◆ **Exercise details**
Quote exactly, and only, the lines from the one containing "575x467 pixels. How" through the end of the material below. Skip pictures.

◆ **Data for this task**
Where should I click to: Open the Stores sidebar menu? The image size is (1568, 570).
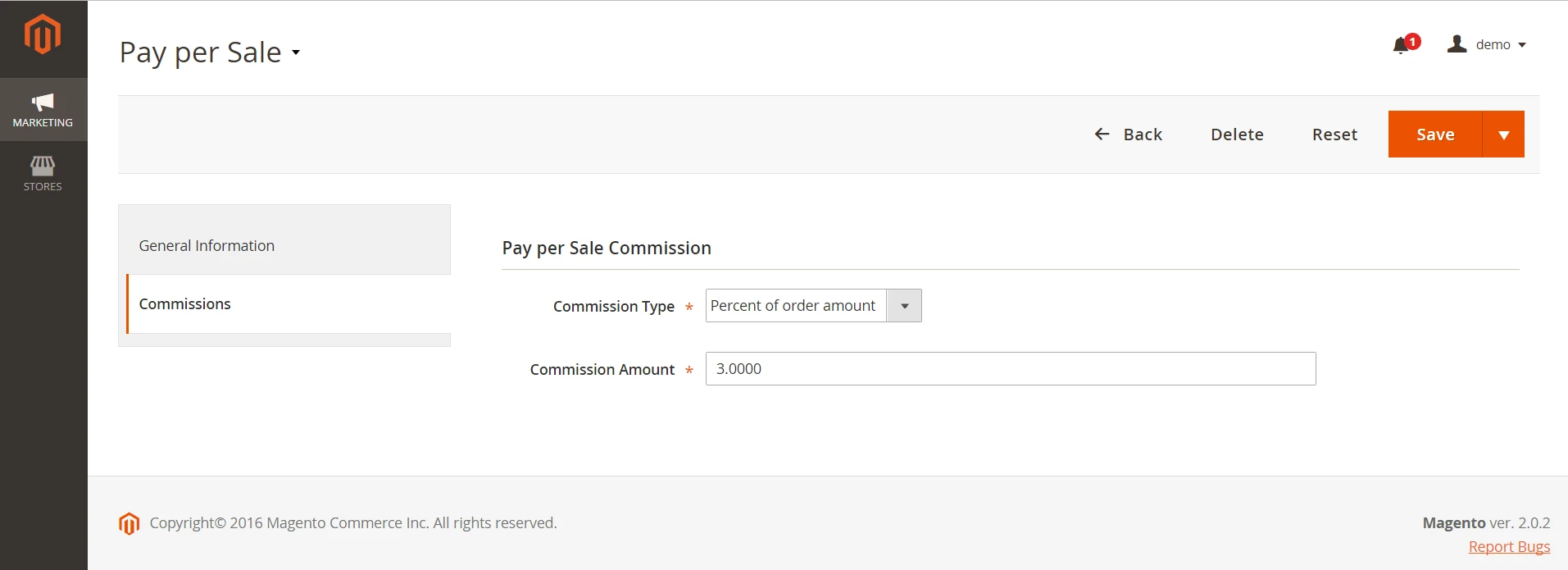pos(42,173)
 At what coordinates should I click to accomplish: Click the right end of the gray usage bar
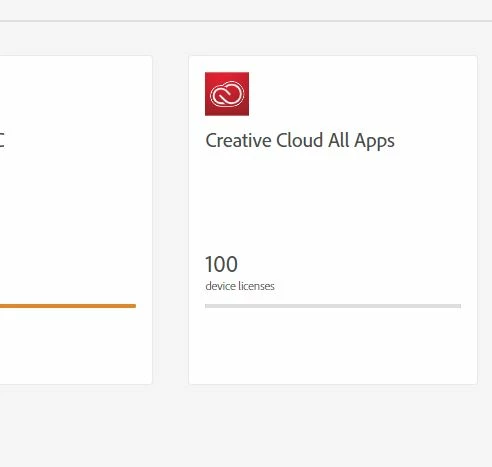click(458, 306)
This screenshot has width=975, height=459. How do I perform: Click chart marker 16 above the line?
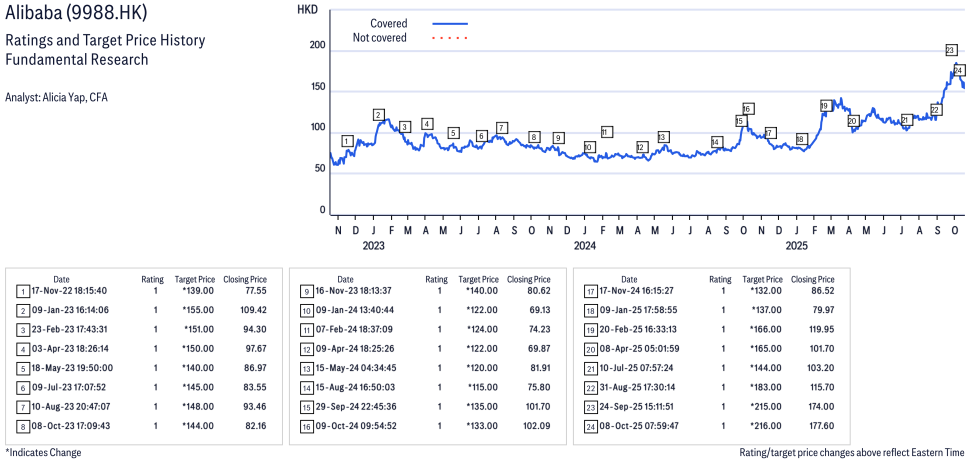[747, 109]
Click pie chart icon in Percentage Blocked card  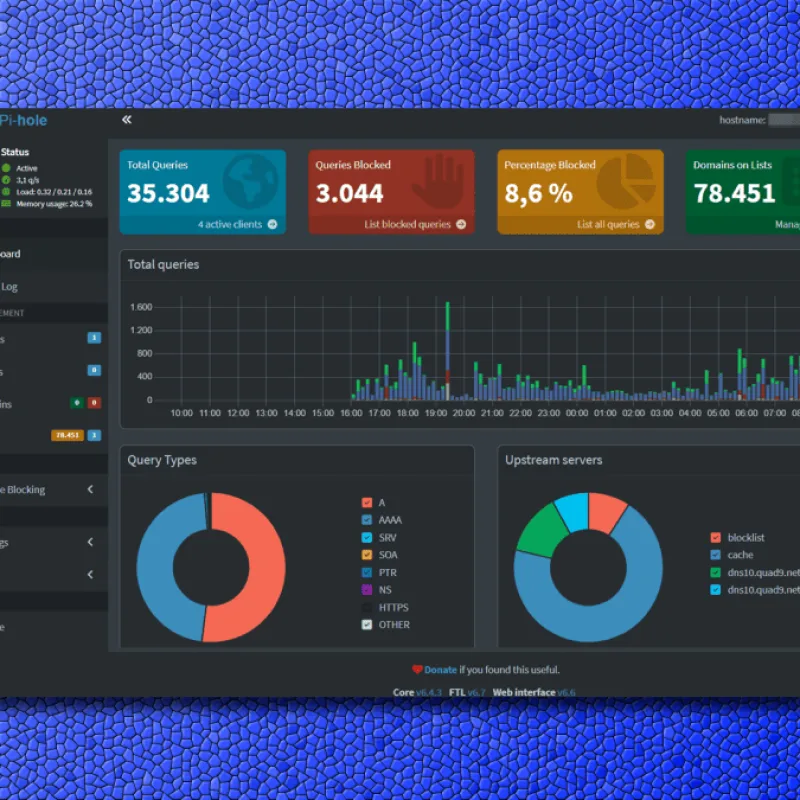(x=627, y=182)

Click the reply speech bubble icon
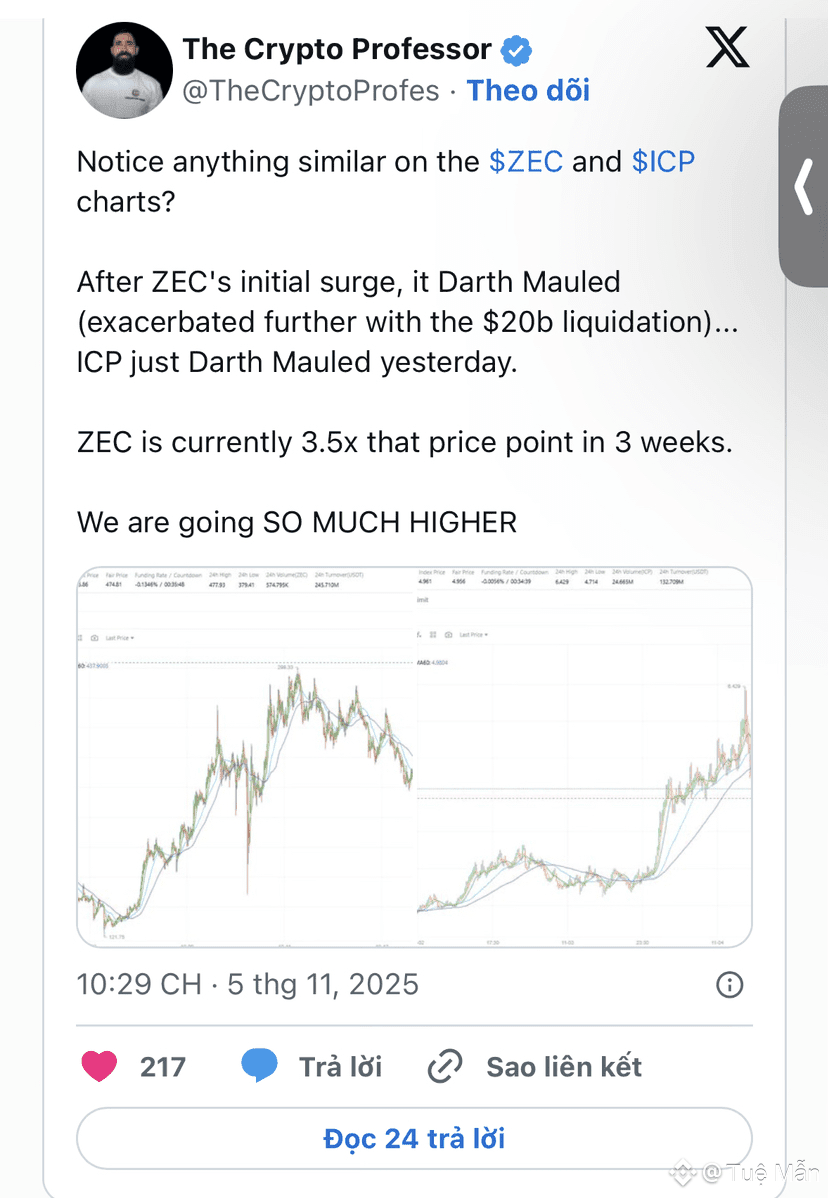click(260, 1067)
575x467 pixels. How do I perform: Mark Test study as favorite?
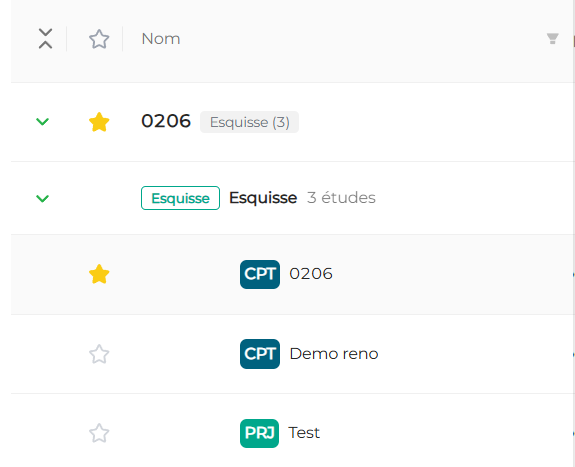pos(99,433)
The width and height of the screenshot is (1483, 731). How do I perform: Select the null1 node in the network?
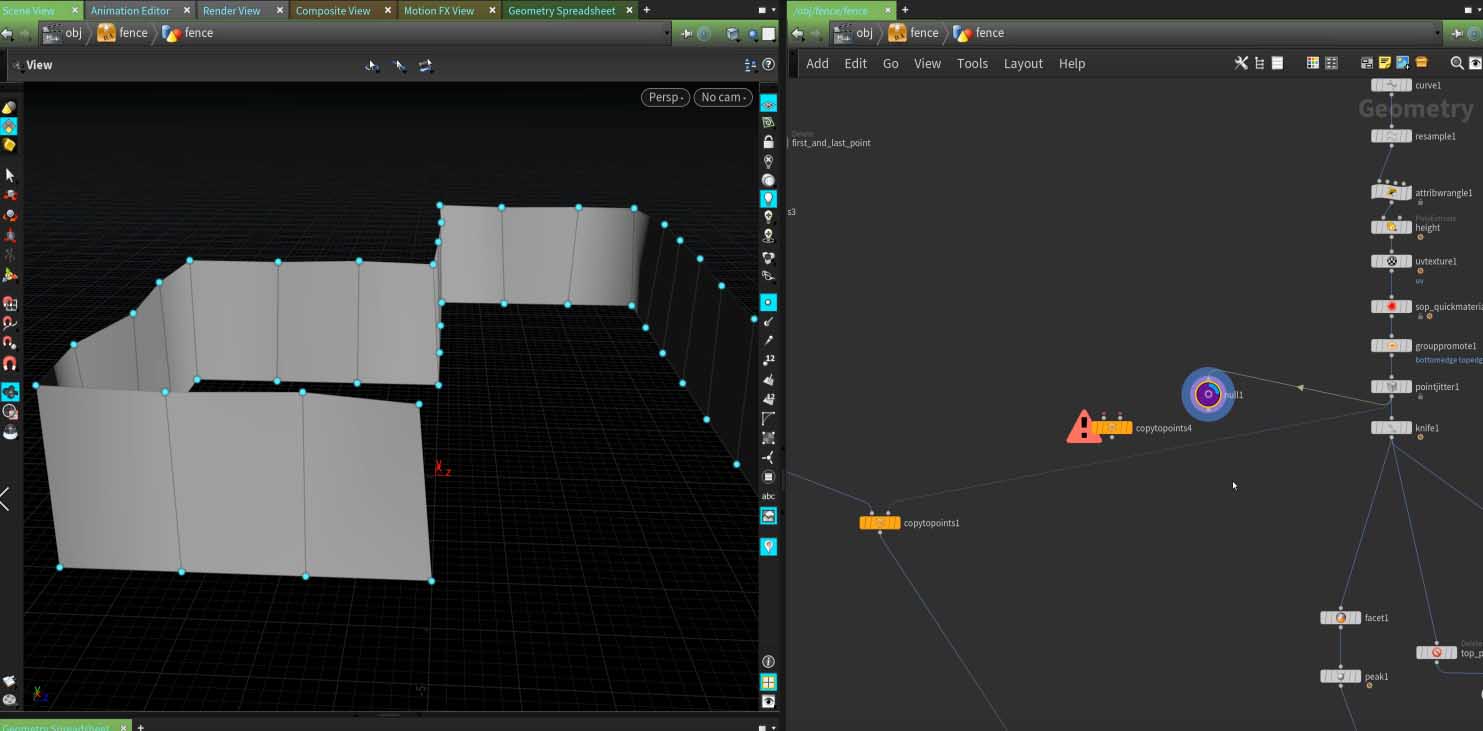pyautogui.click(x=1208, y=395)
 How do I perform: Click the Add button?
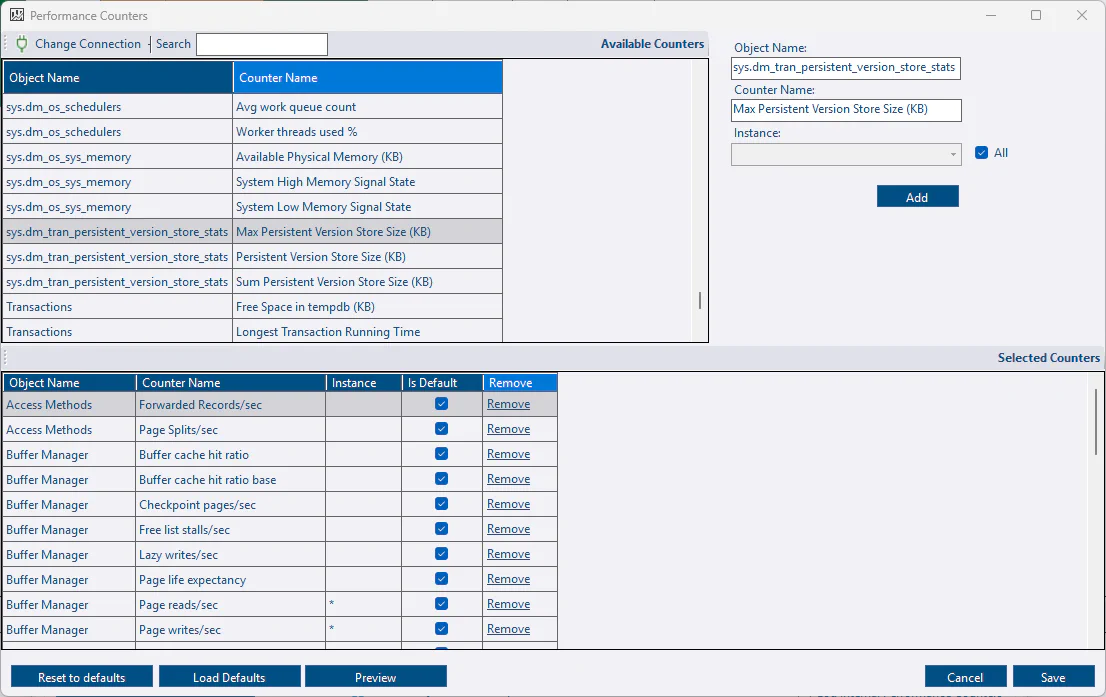tap(917, 197)
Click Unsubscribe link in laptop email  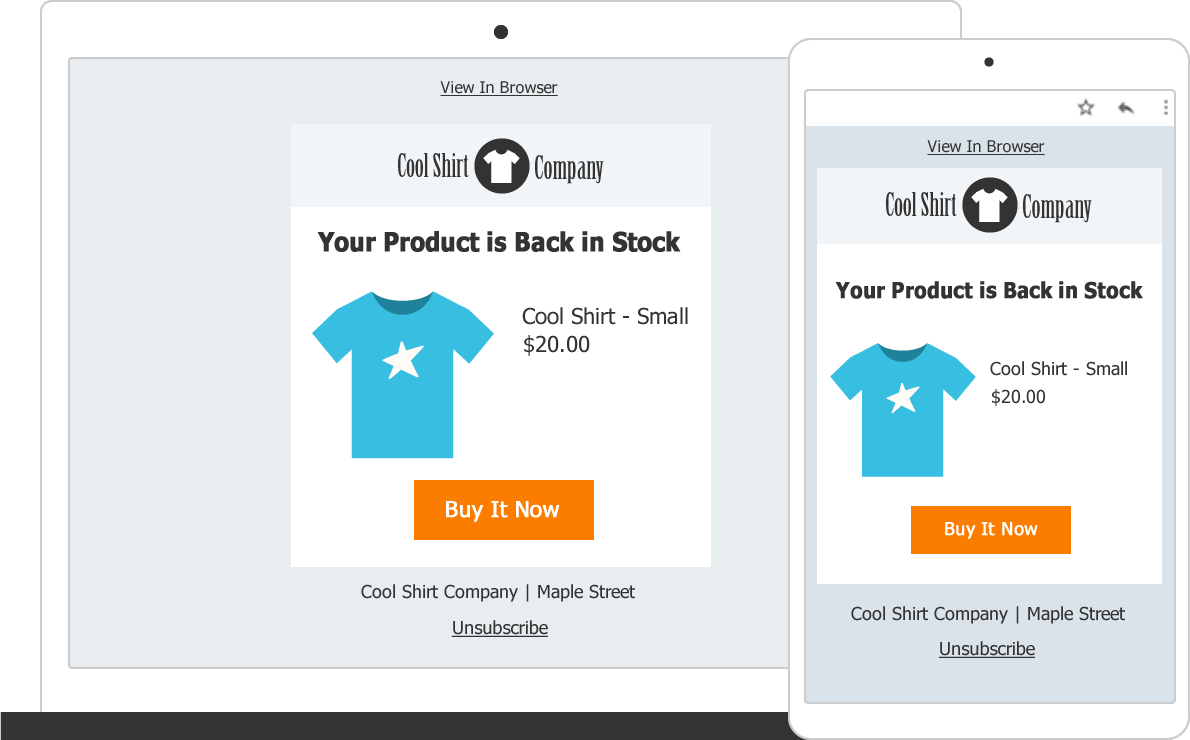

◆ **Solution to the problem**
575x467 pixels. How do I perform: Mark Test study as favorite?
pos(99,433)
The width and height of the screenshot is (1483, 731). How do I perform: Select the null1 node in the network?
pyautogui.click(x=1208, y=395)
 How do I perform: Click the Add button?
tap(917, 197)
Click Unsubscribe link in laptop email  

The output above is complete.